Go through the data line by line from the top, retyping each exactly, and end with the line that contains "28/10/2024 (515, 497)".

....................

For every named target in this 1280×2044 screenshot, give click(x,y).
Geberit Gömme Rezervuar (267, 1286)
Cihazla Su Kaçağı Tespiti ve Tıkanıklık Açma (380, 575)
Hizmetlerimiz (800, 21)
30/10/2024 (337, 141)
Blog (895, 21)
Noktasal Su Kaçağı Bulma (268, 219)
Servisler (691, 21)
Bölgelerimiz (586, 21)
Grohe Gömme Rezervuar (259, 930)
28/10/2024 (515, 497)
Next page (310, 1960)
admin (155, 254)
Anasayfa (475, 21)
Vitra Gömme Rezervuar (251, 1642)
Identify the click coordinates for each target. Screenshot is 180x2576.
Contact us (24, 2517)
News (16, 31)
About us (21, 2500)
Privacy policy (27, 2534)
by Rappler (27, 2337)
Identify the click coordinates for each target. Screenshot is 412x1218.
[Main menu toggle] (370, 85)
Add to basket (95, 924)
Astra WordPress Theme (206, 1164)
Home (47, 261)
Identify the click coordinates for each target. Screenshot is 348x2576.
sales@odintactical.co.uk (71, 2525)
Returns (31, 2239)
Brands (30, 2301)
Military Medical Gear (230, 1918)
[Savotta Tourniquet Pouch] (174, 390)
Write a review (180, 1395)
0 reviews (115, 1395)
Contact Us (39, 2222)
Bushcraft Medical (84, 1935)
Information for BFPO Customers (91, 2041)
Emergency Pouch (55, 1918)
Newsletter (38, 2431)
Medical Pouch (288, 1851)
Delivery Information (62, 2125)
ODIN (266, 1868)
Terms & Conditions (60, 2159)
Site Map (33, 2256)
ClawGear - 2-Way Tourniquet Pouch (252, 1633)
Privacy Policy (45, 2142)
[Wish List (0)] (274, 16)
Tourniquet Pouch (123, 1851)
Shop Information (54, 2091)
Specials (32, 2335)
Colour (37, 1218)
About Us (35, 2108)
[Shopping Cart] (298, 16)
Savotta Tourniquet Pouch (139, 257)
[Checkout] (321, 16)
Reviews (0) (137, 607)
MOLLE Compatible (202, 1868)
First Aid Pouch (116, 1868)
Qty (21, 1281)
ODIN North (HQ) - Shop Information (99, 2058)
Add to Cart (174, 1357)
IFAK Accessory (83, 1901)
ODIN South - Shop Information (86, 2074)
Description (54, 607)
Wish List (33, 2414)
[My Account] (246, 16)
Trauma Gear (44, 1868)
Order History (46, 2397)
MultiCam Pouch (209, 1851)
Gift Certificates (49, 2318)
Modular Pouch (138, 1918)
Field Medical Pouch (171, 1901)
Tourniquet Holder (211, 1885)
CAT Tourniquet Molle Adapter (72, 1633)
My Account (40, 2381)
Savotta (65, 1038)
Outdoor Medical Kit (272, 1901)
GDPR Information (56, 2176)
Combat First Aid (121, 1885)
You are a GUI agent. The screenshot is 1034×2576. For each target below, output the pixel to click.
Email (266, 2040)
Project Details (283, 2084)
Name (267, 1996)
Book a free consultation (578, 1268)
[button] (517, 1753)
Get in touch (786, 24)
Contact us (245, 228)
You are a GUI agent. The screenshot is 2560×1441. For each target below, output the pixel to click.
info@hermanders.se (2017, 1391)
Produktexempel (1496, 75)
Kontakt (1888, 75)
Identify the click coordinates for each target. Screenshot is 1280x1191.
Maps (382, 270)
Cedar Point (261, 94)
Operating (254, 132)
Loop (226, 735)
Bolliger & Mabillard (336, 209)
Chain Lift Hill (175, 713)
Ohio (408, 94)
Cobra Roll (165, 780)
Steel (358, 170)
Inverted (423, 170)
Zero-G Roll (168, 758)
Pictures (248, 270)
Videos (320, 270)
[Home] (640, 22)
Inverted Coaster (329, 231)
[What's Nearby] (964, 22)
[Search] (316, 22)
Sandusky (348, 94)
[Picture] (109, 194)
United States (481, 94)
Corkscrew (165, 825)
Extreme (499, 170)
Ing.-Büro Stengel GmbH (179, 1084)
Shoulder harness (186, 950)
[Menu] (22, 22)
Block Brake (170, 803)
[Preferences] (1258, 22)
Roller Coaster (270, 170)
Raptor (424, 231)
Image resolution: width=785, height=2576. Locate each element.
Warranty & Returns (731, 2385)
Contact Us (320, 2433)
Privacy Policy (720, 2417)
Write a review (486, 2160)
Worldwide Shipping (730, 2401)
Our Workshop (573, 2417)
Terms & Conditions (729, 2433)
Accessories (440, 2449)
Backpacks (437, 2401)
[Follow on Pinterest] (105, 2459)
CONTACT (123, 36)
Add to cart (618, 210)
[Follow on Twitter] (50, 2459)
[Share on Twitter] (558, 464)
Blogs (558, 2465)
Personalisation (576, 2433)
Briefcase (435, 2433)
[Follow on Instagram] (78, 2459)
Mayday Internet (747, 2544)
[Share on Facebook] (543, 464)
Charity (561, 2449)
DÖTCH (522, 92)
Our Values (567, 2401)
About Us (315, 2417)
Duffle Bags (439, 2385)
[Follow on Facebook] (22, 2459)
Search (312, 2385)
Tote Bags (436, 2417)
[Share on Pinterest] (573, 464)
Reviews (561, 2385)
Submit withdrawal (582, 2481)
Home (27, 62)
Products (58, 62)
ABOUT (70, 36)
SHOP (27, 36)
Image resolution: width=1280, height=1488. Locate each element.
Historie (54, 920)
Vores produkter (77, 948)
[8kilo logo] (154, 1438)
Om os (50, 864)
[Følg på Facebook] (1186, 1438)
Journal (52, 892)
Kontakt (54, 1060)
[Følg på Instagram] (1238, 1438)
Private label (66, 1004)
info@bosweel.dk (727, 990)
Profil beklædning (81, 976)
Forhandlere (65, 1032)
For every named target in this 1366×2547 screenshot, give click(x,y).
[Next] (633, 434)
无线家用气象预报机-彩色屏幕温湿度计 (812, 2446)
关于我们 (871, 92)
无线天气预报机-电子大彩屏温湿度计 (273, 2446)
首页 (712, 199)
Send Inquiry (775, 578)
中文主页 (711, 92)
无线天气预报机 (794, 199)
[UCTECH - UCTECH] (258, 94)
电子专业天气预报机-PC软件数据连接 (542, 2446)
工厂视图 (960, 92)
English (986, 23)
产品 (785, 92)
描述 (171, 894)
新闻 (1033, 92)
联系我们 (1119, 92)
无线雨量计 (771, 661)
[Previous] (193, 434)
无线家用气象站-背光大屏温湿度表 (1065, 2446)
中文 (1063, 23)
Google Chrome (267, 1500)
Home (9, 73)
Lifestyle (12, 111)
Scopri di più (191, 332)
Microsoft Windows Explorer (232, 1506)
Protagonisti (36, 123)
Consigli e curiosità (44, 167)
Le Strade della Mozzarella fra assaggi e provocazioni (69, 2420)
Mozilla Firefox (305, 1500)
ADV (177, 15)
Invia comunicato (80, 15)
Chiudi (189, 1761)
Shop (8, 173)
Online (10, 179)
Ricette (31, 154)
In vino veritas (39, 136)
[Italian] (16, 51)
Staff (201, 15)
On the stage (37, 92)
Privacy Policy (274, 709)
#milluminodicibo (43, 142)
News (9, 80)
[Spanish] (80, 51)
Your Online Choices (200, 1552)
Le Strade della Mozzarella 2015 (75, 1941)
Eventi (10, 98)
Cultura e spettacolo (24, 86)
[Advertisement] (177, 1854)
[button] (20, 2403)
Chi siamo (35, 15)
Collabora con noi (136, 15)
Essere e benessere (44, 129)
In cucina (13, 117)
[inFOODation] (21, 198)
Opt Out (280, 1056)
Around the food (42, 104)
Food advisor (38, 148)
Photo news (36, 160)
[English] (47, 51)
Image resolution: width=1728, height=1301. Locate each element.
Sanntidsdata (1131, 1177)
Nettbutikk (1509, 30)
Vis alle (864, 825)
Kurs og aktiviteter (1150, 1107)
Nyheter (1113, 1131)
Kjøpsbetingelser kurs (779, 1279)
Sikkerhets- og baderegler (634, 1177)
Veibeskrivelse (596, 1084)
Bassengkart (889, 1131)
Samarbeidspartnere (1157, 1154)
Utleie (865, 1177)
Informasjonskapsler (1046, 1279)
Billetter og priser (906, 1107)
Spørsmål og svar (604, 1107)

....................

### Solution for this exercise
For every named target in this 1280×2044 screenshot, give click(x,y).
Geberit Gömme Rezervuar (267, 1286)
Cihazla Su Kaçağı Tespiti ve Tıkanıklık Açma (380, 575)
Hizmetlerimiz (800, 21)
30/10/2024 (337, 141)
Blog (895, 21)
Noktasal Su Kaçağı Bulma (268, 219)
Servisler (691, 21)
Bölgelerimiz (586, 21)
Grohe Gömme Rezervuar (259, 930)
28/10/2024 (515, 497)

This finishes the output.